Because causation involves a hypothetical, it is usually proven through a combination of facts and informed opinion rather than a single document. Useful evidence can include:

  • Testimony from a qualified security expert explaining how a specific measure, such as a working gate, monitored cameras, or guards, would likely have changed the outcome.
  • Records showing the crime exploited the exact gap at issue, for example an attacker entering through an unlocked door or striking in an unlit corner.
  • Evidence that similar measures deterred crime at comparable properties or earlier at the same site.
  • The pattern of prior incidents, which can show both foreseeability and how reasonable steps tend to reduce such crimes.

The aim is to make the link concrete: not that better security might conceivably have helped, but that it more likely than not would have prevented or lessened the attack.

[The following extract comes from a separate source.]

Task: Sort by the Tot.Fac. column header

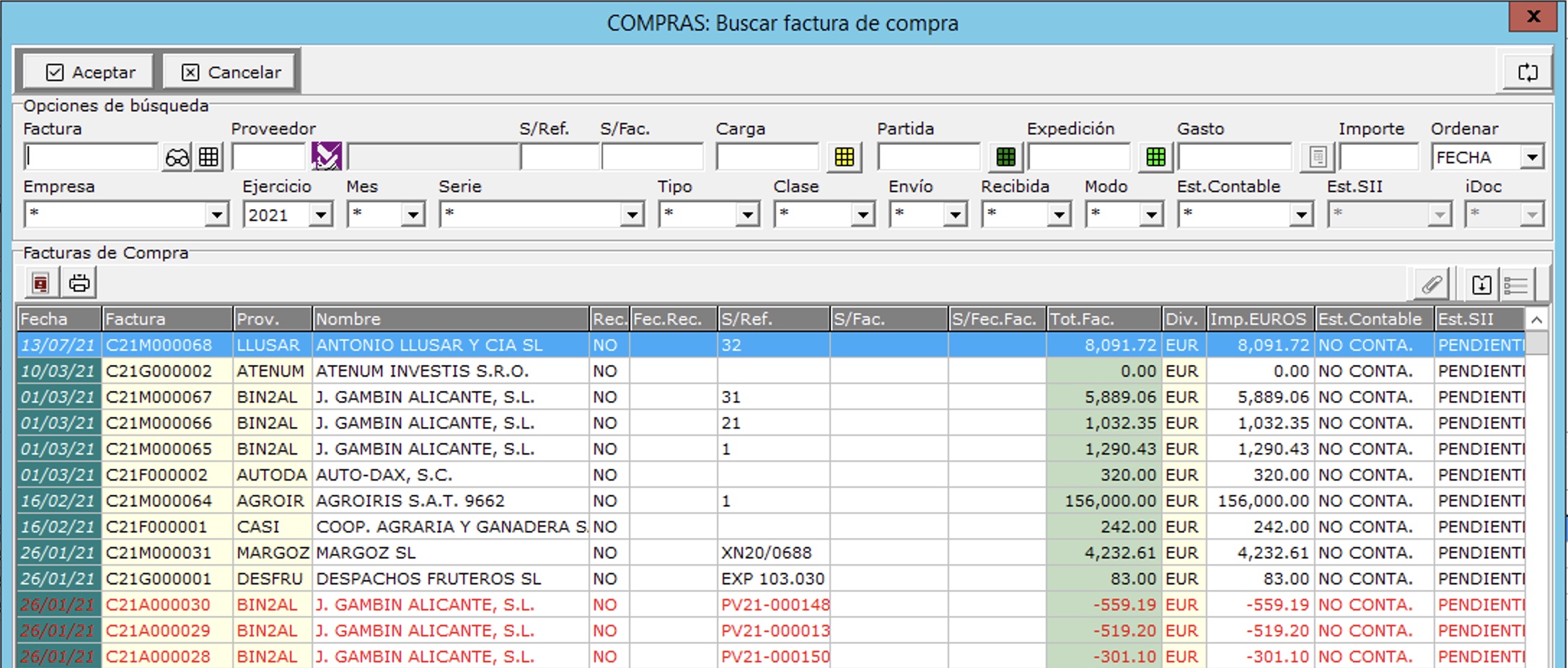Action: (1103, 319)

Practical limits and fault sharing

Some scenarios are harder to prove than others. A determined attacker who could have defeated any reasonable measure may break the causal chain, while a crime that turned on a single obvious failure is easier to tie to the lapse. Because O.C.G.A. § 51-12-33 distributes fault by percentage, even a well-proven causal link is measured against the attacker’s conduct and any carelessness of the injured person, and being found 50 percent or more at fault bars recovery entirely. O.C.G.A. § 9-3-33 sets the two-year filing limit.

The bottom line

Proving that better security would have stopped an attack in Georgia means showing causation, that reasonable measures more likely than not would have prevented the harm. It is typically established through expert testimony and facts tying the crime to a specific security gap, then weighed against the attacker’s conduct under Georgia’s apportionment rules.


This article is for general educational and informational purposes only and is not legal advice. It does not create an attorney-client relationship, and Georgia law may change. For advice about a specific situation, consult a licensed Georgia personal injury attorney.